EXTRACTED ENTRIES -
===============

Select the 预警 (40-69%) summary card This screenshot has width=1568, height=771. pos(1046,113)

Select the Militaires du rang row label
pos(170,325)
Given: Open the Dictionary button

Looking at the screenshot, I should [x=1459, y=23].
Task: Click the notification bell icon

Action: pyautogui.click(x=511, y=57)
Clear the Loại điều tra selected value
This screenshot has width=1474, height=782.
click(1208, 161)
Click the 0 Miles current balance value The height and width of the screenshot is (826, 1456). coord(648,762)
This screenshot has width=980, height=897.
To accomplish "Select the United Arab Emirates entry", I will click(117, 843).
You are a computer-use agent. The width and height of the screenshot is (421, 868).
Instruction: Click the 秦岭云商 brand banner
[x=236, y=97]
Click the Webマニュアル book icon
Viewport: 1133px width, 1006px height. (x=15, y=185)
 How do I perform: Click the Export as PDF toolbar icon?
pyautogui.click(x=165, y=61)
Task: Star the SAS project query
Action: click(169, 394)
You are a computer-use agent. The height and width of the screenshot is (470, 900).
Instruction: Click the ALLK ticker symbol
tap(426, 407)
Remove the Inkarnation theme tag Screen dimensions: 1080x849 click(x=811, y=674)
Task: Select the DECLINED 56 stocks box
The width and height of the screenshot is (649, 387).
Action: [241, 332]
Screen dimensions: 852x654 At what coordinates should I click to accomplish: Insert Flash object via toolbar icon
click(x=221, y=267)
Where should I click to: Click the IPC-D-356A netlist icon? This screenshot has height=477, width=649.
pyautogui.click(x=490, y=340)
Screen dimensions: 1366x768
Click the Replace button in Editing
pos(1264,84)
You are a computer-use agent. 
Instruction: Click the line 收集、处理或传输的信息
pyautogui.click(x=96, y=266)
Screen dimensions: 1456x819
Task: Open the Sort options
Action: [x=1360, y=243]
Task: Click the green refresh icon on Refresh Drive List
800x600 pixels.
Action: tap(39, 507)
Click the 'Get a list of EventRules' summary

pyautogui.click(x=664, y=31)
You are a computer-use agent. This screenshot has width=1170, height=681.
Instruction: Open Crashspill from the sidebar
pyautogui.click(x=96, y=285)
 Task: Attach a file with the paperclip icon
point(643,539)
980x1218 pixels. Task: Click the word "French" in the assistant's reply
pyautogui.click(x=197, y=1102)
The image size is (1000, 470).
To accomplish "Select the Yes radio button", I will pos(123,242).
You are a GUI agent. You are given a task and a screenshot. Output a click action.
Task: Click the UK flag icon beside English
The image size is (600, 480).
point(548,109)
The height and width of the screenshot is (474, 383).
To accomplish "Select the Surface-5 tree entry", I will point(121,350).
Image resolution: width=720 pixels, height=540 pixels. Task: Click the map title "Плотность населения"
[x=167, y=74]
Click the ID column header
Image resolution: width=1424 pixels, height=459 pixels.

===============

Go through the entries above and copy each line with "will" in it.

To accomplish "Select the United Arab Emirates entry", I will click(117, 843).
To accomplish "Select the Yes radio button", I will pos(123,242).
To accomplish "Select the Surface-5 tree entry", I will point(121,350).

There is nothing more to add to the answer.